Pity Pets Update
These four new feathered additions really are some ridiculous pity pets. Just ridiculous.
Hearing a great commotion in the coop late one evening, the culprit was not four footed and furry nor sneaky and slithery. Instead it was two footed and feathered. Just two days into her new surroundings, a rebel has developed. Just two days and this little brown leghorn was already causing trouble. by wanting to roost in the coop. Much to her dismay, the senior coop residents did not want her. After much squabble and bickering and roost resettling, the tiniest of the new additions took solace on the coop door window. What a pitiful little thing she is. She is half the size of the next largest hen. While not picked on by other hens, she is already an outlier.
During the day the senior flock are given the boot and the coop run door is closed allowing the little peepers free time to explore the permanent water and pellet feeder. Of course, this is not always done without some resistance by the senior flock. Most don’t care but Nose Nellie is not having this separation. Not aggressive by any means, although if looks could kill in this picture…., she is however super nosy. Every time the roosting shavings are cleaned she comes a running with her little chicken butt swinging as fast her legs will carry her. She has to be right there under your feet and rake while cleaning the shavings. She scratches and pecks at the old shavings and new shavings looking for any edible item. When the coop door is opened to collect eggs, she hears the door squeak and there she is waiting for any bug to fall. Most of the time she is a lucky duck as the wood roaches love the space between the coop door and the coop. When the door is opened, the roaches fall off its perch to ground below and immediately beaked by Nosy Nellie. Of course on the day of this picture she is nosy for all the right reasons. She sees food. Food she can’t have.

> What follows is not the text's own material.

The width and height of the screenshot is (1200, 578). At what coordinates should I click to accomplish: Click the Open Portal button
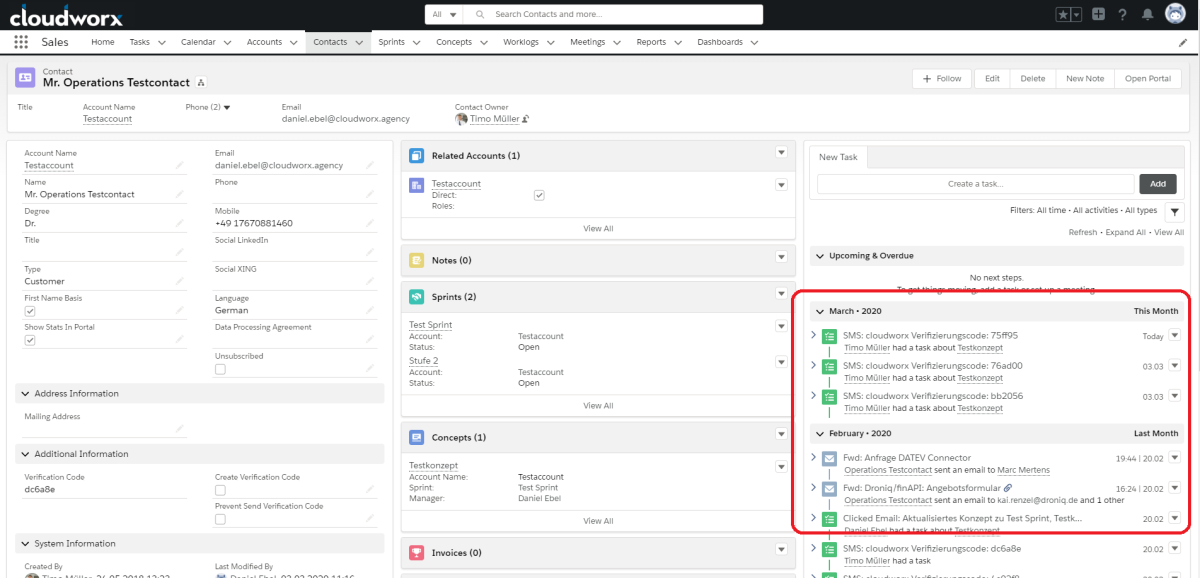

Two weeks and having already grown in size, the Pity Pets are looking much better and are out growing their temporary residence. Looks, however, can be deceiving. Having had ample time to eat both starter feed and pellet feed, I thought it would be fun to introduce them to sweet treats. Cutting a sweet red apple into quarters, one quarter was thrown into the coop for the new flock to taste and the rest to the gullets outside the coop. Instead of attacking the apple as the rest were doing, the Pity Pets looked at the apple slice with distrust. For hours that quarter of an apple just sat there, unpecked. How pitiful.
The apple may have been untrustworthy to the residents inside the coop but to the residents locked outside, this apple sitting there in all its red beauty was just too much. First it was Nosy Nellie. Later in the afternoon it was the doggo. Red apples are some of her favorite sweet treats. Pity she did not get a quarter. Guess she figured if she stared long and hard enough at the apple slice, her mind powers would bring it to her. It didn’t by the way.